WRITTEN PROBLEM
Copy every item below word for word, leaving out the pictures.

INPUT FOR THIS TASK

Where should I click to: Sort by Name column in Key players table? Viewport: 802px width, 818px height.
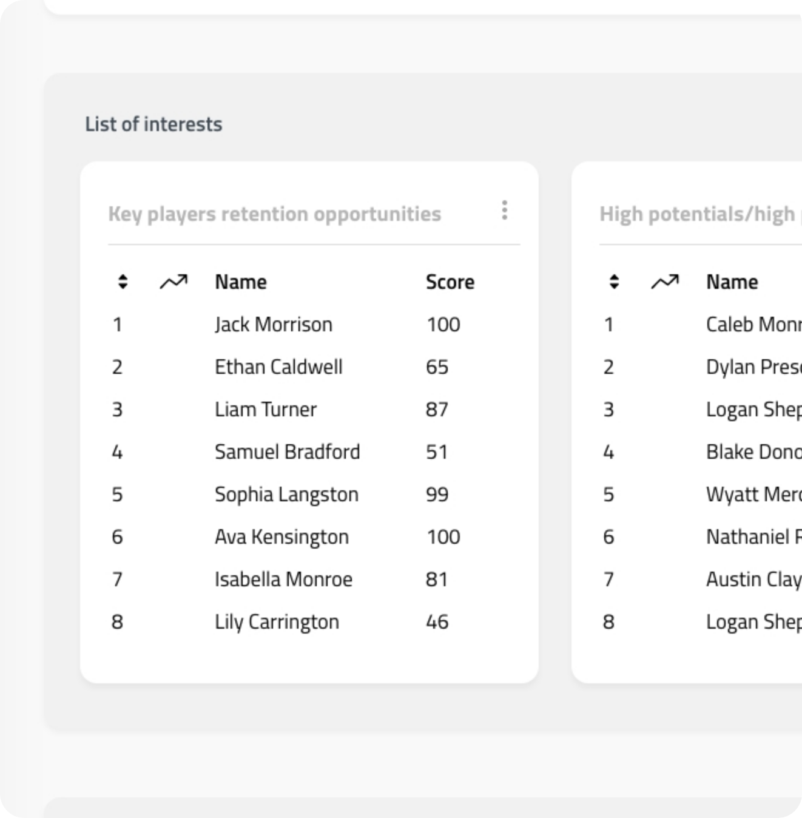pyautogui.click(x=241, y=282)
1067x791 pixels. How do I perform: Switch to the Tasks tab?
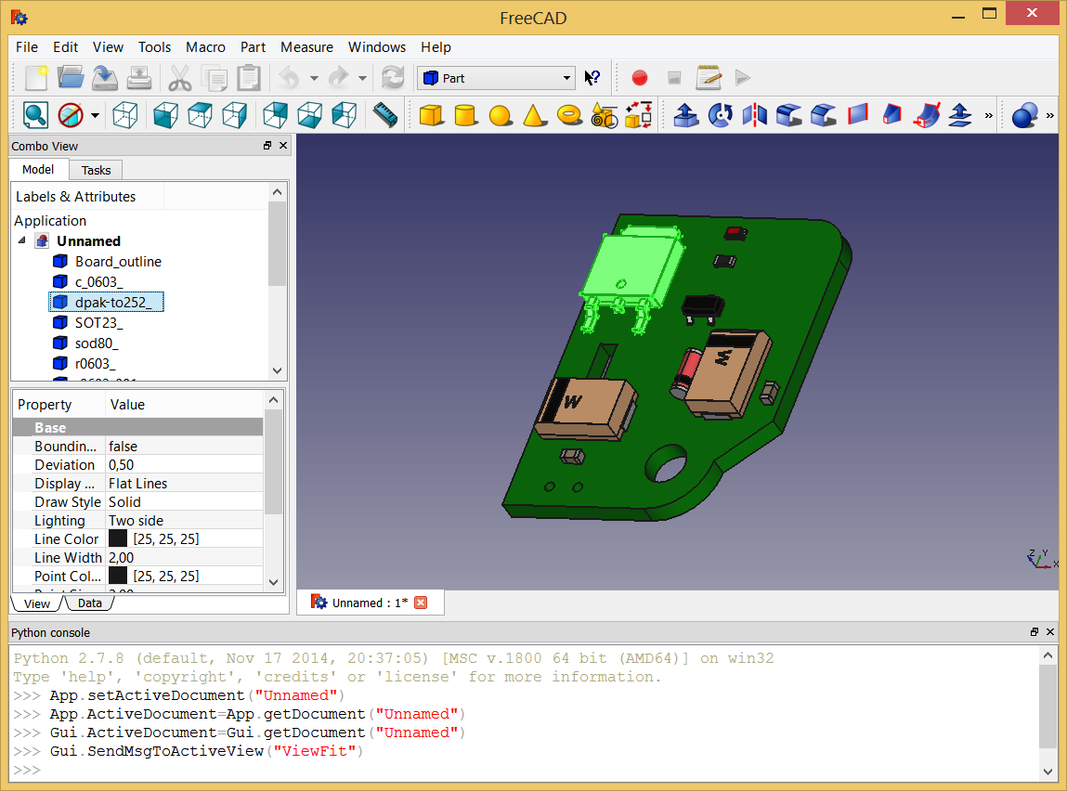coord(96,170)
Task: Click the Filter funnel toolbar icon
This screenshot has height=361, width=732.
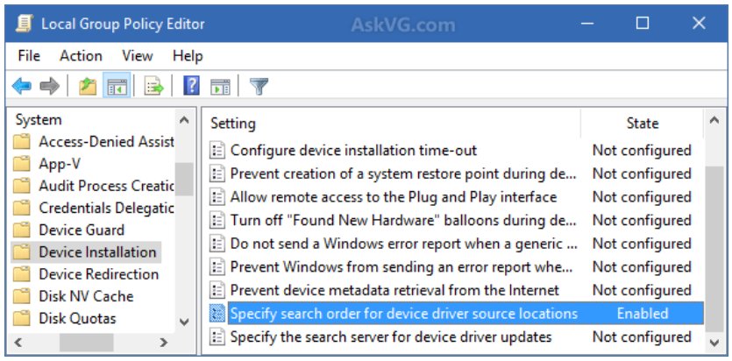Action: (259, 86)
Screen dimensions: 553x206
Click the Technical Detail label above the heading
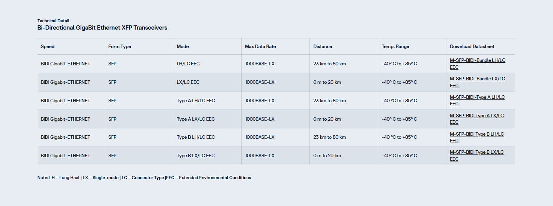pos(53,21)
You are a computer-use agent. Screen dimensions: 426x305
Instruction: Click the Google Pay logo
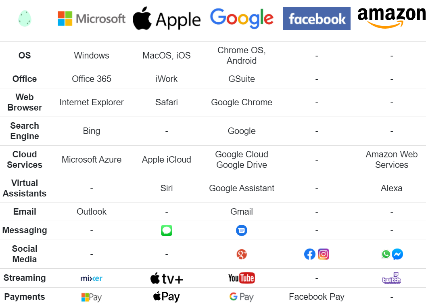coord(242,297)
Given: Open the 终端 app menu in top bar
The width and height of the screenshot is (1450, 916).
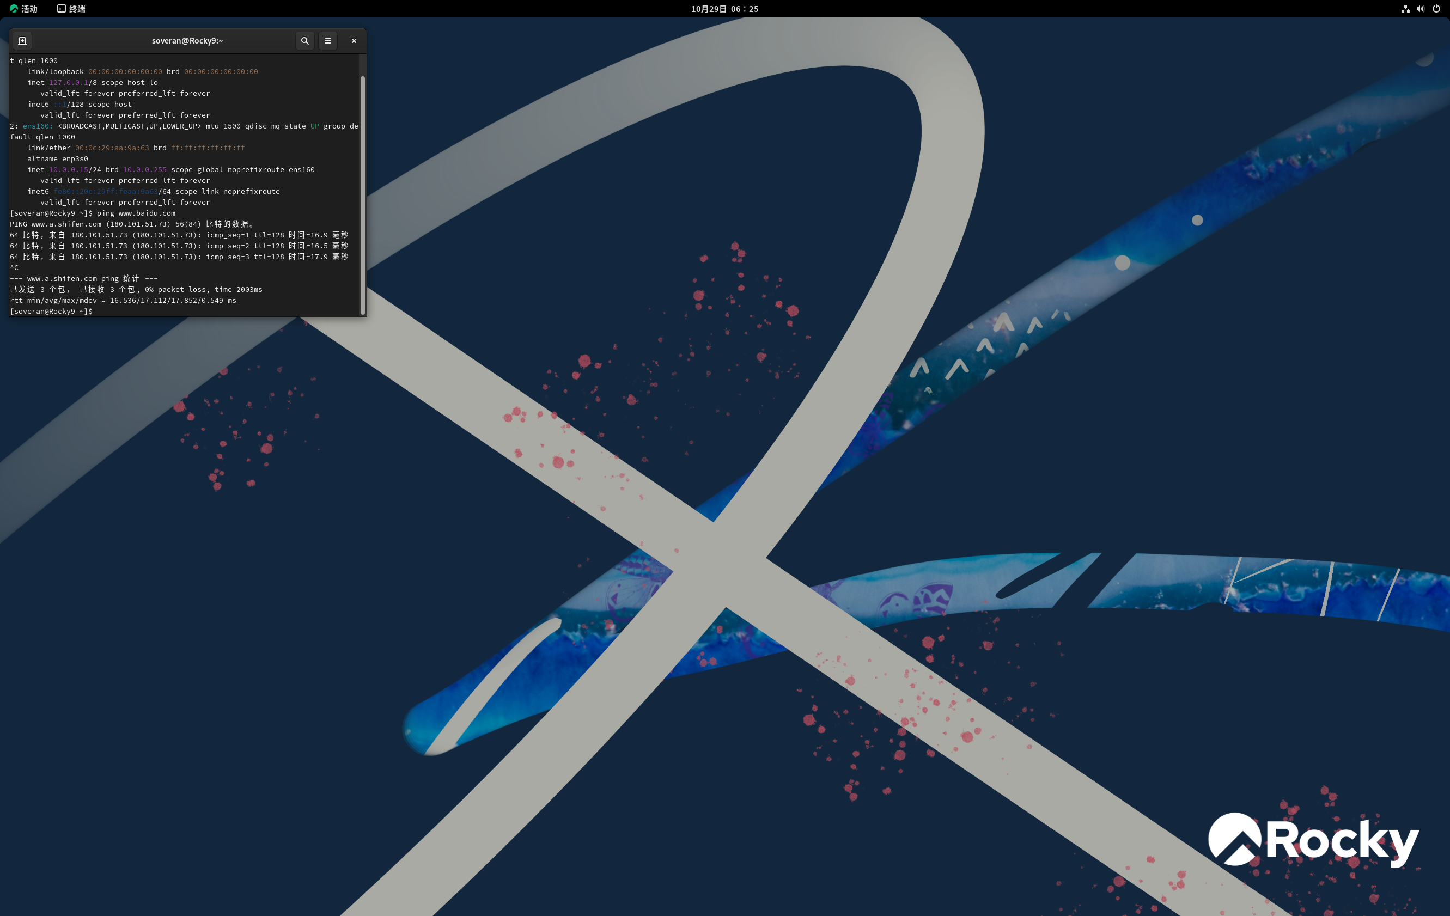Looking at the screenshot, I should click(76, 9).
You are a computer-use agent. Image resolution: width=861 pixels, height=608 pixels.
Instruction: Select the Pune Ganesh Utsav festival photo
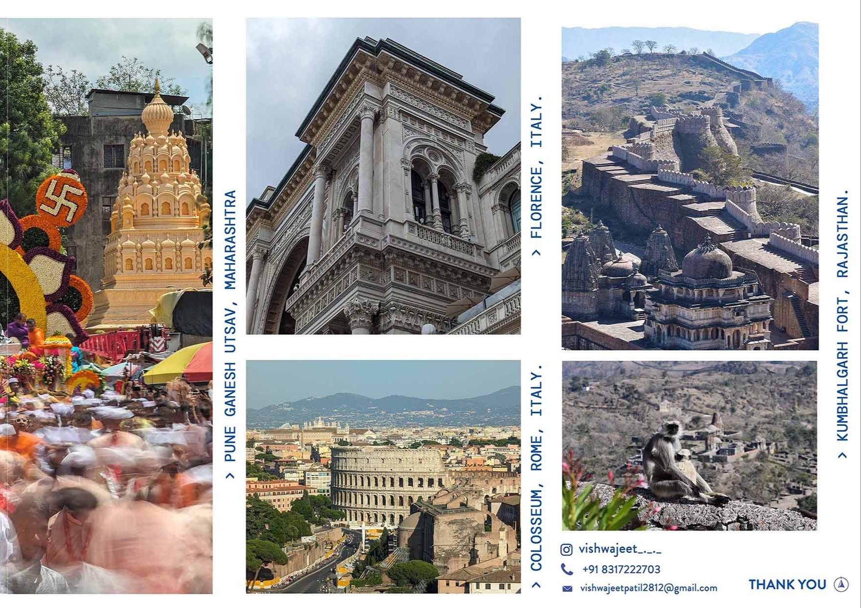(x=106, y=306)
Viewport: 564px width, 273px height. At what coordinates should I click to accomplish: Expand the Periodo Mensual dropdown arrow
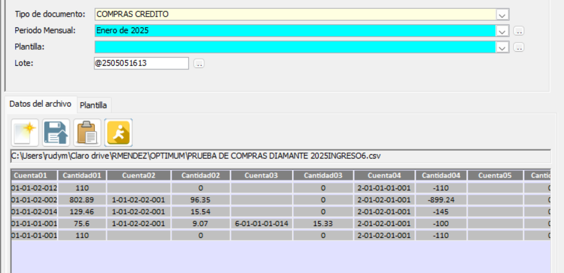click(x=502, y=31)
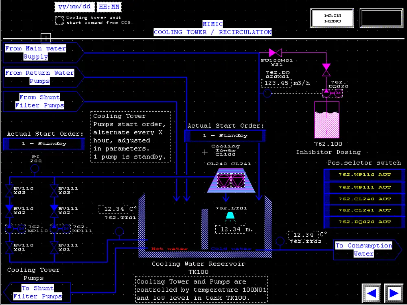Open the cooling tower Actual Start Order selector

tap(225, 136)
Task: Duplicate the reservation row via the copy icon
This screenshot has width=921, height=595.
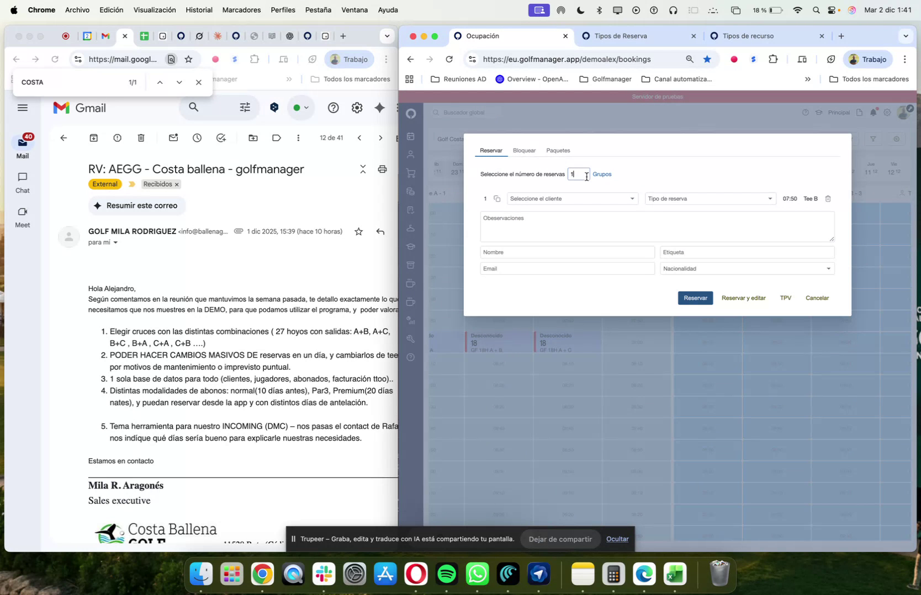Action: pyautogui.click(x=497, y=199)
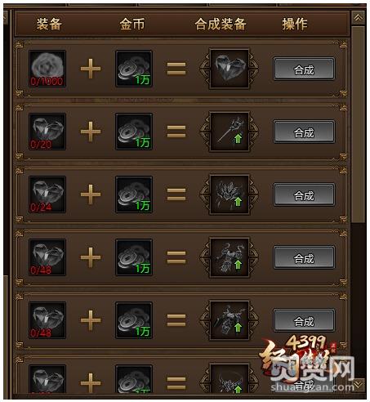This screenshot has width=370, height=402.
Task: Select the heart gem result icon in first row
Action: [x=230, y=69]
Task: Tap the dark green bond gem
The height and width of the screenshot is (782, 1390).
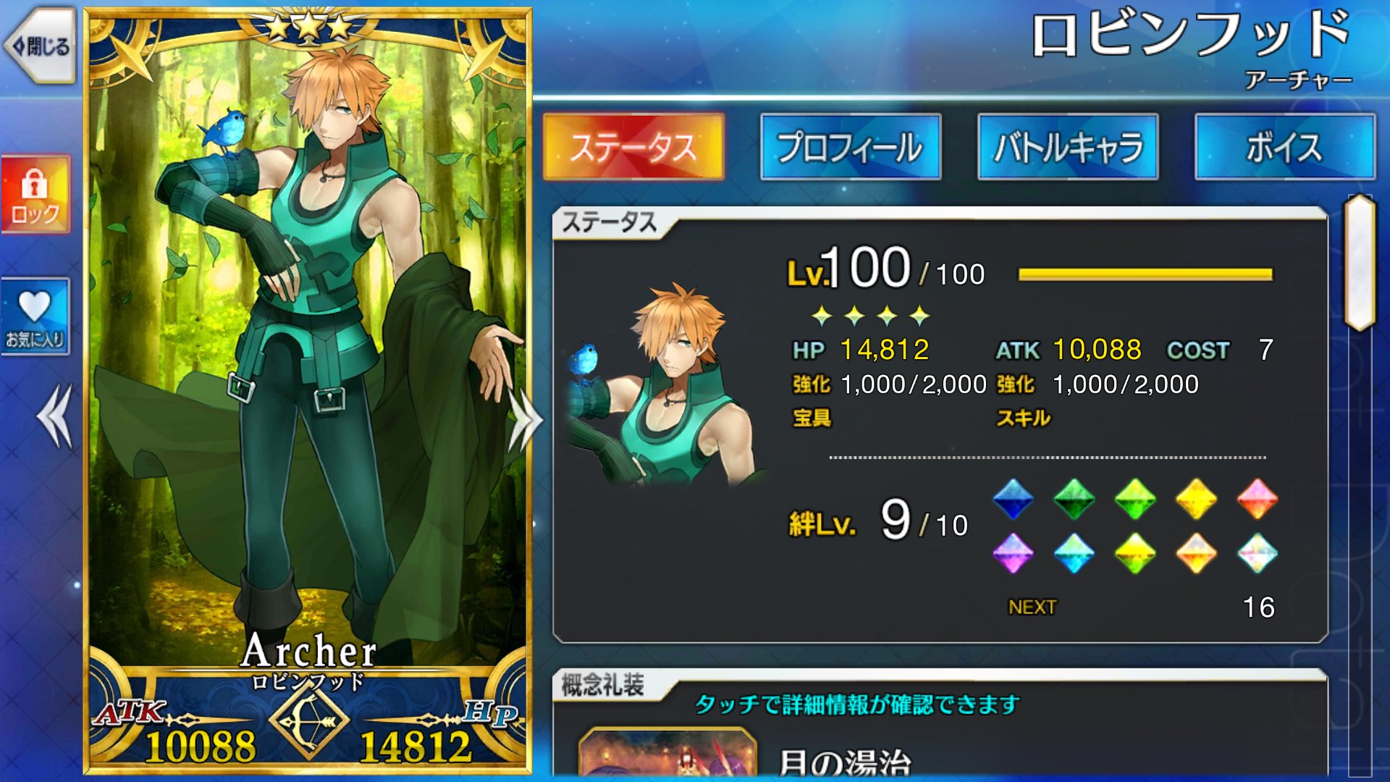Action: 1074,499
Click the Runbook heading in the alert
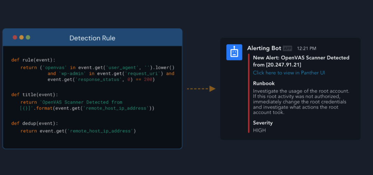Viewport: 373px width, 175px height. 264,83
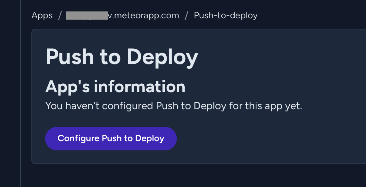This screenshot has height=187, width=366.
Task: Click the Push to Deploy main heading
Action: click(x=122, y=57)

SOLUTION FOR THIS EXERCISE
Where should I click to: Sort by Name column in Key players table? Viewport: 802px width, 818px height.
pyautogui.click(x=241, y=282)
1067x791 pixels. How do I perform: Switch to the Tasks tab?
coord(96,170)
Task: Click the Filter funnel toolbar icon
This screenshot has height=361, width=732.
Action: (259, 86)
Screen dimensions: 553x206
Click the Technical Detail label above the heading
pos(53,21)
You are a computer-use agent. Screen dimensions: 426x305
Instruction: Click the Google Pay logo
coord(242,297)
Given: Open the 终端 app menu in top bar
The width and height of the screenshot is (1450, 916).
Looking at the screenshot, I should click(76, 9).
You are a computer-use agent. Image resolution: width=861 pixels, height=608 pixels.
Instruction: Select the Pune Ganesh Utsav festival photo
(x=106, y=306)
Viewport: 564px width, 273px height. At what coordinates should I click to accomplish: Expand the Periodo Mensual dropdown arrow
click(x=502, y=31)
Open the cooling tower Actual Start Order selector

tap(225, 136)
Task: Duplicate the reservation row via the copy icon
This screenshot has width=921, height=595.
Action: pyautogui.click(x=497, y=199)
This screenshot has width=370, height=402.
Task: Select the heart gem result icon in first row
Action: [x=230, y=69]
Task: Tap the dark green bond gem
The height and width of the screenshot is (782, 1390).
Action: 1074,499
Click the Runbook heading in the alert
Viewport: 373px width, 175px height. 264,83
This screenshot has height=187, width=366.
Task: Click the Push to Deploy main heading
Action: click(x=122, y=57)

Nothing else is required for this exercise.